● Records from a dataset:
○ ○ ○ ○

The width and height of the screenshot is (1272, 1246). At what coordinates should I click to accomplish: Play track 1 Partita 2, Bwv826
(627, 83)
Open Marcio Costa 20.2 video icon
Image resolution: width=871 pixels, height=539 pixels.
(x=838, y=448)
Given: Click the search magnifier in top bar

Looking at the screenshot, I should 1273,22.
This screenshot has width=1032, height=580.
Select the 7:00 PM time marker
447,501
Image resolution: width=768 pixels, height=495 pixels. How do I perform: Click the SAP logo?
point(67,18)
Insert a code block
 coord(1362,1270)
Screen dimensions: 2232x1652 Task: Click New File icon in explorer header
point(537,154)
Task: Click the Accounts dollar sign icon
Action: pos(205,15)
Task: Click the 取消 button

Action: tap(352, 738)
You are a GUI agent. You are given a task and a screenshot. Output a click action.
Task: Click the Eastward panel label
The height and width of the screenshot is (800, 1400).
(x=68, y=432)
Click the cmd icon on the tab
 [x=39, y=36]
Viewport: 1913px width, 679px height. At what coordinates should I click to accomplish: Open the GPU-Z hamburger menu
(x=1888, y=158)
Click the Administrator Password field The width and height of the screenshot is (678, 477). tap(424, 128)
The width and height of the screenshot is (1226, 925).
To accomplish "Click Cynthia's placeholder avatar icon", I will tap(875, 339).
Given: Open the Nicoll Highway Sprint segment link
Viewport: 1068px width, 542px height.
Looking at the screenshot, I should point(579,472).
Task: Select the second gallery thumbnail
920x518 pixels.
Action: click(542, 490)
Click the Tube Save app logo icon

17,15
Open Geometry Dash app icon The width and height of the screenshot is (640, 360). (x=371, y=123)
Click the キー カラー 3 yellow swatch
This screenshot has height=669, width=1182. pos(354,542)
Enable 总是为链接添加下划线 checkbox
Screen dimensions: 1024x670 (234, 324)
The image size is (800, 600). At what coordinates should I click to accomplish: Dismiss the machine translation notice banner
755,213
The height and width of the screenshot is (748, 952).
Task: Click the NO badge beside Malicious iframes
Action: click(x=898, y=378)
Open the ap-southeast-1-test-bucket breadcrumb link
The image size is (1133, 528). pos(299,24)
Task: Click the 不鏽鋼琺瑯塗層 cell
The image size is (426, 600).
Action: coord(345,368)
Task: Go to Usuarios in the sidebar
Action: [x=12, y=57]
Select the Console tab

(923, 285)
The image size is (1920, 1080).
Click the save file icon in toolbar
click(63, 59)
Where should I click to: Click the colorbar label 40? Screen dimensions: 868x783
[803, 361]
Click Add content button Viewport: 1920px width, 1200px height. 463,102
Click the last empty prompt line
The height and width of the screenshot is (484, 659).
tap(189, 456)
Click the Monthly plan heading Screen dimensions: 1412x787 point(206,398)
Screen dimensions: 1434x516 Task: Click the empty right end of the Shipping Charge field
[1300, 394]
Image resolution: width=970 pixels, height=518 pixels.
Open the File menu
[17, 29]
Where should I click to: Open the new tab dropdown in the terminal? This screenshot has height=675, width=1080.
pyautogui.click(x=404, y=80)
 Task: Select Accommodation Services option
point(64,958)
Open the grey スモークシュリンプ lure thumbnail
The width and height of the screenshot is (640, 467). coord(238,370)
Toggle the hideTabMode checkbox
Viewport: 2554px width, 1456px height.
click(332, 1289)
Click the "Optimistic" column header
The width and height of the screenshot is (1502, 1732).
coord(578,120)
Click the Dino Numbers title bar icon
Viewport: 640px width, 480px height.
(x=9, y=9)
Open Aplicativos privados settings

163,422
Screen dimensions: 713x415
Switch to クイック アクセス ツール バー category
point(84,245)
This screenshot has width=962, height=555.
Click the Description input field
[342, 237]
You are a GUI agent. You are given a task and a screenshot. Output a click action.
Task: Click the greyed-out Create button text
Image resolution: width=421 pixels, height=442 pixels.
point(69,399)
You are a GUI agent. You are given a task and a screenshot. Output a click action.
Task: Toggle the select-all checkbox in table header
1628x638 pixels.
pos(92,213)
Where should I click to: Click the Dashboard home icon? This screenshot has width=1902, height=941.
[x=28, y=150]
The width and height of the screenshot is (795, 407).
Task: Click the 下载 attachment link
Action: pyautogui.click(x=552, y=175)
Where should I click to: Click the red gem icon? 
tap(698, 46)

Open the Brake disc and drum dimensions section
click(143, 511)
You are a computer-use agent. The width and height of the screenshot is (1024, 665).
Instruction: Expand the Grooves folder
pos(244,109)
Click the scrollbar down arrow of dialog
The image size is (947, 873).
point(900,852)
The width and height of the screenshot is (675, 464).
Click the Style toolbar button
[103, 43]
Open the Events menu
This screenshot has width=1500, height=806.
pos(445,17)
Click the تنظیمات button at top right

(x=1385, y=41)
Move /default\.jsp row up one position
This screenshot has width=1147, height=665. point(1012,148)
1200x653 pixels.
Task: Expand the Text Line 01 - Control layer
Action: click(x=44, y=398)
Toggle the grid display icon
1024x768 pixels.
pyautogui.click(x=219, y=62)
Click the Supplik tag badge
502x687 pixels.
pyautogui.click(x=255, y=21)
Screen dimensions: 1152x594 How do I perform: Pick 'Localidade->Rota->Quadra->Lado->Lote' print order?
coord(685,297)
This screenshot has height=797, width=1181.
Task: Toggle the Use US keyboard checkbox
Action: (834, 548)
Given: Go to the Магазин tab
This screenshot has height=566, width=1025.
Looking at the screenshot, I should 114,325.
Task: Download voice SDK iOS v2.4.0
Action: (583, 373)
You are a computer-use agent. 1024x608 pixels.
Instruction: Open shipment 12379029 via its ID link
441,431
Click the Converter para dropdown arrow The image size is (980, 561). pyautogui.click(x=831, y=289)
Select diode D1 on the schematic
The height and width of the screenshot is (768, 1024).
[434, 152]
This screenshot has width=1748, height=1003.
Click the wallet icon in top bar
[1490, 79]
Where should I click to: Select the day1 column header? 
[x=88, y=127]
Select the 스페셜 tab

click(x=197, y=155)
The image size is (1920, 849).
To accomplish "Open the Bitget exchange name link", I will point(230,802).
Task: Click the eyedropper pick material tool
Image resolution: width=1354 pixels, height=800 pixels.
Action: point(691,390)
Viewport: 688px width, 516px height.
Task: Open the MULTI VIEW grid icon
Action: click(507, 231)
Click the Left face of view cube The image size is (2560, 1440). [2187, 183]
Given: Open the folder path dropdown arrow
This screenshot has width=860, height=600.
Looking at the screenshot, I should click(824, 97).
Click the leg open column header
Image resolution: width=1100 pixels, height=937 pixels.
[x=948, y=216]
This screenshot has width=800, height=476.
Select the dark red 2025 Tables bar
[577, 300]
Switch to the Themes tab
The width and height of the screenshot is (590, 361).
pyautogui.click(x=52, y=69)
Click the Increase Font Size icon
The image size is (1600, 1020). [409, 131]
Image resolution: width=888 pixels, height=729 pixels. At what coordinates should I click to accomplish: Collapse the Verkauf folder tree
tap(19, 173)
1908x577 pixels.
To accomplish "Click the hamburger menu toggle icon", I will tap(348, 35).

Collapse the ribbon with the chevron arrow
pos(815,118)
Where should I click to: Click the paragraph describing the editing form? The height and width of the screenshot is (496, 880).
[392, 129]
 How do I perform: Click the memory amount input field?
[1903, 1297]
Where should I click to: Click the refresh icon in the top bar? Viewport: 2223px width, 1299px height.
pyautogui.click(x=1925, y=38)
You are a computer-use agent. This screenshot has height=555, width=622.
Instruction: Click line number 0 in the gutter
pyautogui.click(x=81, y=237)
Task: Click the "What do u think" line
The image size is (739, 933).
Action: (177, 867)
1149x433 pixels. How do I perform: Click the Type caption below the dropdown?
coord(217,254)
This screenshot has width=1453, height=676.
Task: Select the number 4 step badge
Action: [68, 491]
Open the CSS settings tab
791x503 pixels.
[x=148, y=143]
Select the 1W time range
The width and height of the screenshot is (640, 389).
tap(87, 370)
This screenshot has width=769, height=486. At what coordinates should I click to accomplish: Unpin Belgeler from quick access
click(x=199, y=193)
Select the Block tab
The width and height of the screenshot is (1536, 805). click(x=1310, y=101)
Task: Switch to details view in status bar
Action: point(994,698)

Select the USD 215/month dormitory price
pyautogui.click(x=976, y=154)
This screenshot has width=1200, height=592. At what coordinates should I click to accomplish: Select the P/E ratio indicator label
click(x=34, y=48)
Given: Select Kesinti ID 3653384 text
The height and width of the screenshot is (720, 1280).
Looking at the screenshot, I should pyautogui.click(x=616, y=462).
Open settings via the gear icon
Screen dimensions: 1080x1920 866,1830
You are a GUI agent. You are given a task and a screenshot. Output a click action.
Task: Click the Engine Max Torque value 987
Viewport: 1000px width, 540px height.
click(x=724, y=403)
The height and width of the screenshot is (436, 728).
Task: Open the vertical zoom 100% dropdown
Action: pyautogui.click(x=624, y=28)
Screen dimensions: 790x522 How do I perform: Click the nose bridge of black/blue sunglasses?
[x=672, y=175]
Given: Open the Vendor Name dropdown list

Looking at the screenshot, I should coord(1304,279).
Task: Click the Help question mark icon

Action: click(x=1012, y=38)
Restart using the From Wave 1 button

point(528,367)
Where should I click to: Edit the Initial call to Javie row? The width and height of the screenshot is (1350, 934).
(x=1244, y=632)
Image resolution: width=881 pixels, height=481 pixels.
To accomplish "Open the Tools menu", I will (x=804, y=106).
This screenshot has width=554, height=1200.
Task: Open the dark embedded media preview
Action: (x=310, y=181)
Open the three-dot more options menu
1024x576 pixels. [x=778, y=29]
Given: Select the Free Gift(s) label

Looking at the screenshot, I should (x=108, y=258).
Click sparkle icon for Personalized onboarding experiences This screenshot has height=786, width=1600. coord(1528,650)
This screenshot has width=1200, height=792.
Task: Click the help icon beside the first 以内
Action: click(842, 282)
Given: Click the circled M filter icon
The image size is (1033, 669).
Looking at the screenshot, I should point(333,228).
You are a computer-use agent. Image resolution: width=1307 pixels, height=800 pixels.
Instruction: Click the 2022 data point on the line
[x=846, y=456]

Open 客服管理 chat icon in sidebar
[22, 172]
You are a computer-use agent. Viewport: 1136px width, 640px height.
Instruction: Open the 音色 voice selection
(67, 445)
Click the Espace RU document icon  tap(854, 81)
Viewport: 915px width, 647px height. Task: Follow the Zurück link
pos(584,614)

○ ○ ○ ○

● WORK TO BE COMPLETED: Write out the data above word for word, beginning at the line containing "This screenshot has width=1748, height=1003." and ending at the line containing "pyautogui.click(x=52, y=69)".

● TASK ANSWER:
This screenshot has width=1748, height=1003.
Click the wallet icon in top bar
[1490, 79]
Where should I click to: Select the day1 column header? 
[x=88, y=127]
Select the 스페셜 tab

click(x=197, y=155)
The image size is (1920, 849).
To accomplish "Open the Bitget exchange name link", I will point(230,802).
Task: Click the eyedropper pick material tool
Image resolution: width=1354 pixels, height=800 pixels.
Action: point(691,390)
Viewport: 688px width, 516px height.
Task: Open the MULTI VIEW grid icon
Action: click(507, 231)
Click the Left face of view cube The image size is (2560, 1440). [2187, 183]
Given: Open the folder path dropdown arrow
This screenshot has width=860, height=600.
Looking at the screenshot, I should click(824, 97).
Click the leg open column header
Image resolution: width=1100 pixels, height=937 pixels.
[x=948, y=216]
This screenshot has width=800, height=476.
Select the dark red 2025 Tables bar
[577, 300]
Switch to the Themes tab
The width and height of the screenshot is (590, 361).
pyautogui.click(x=52, y=69)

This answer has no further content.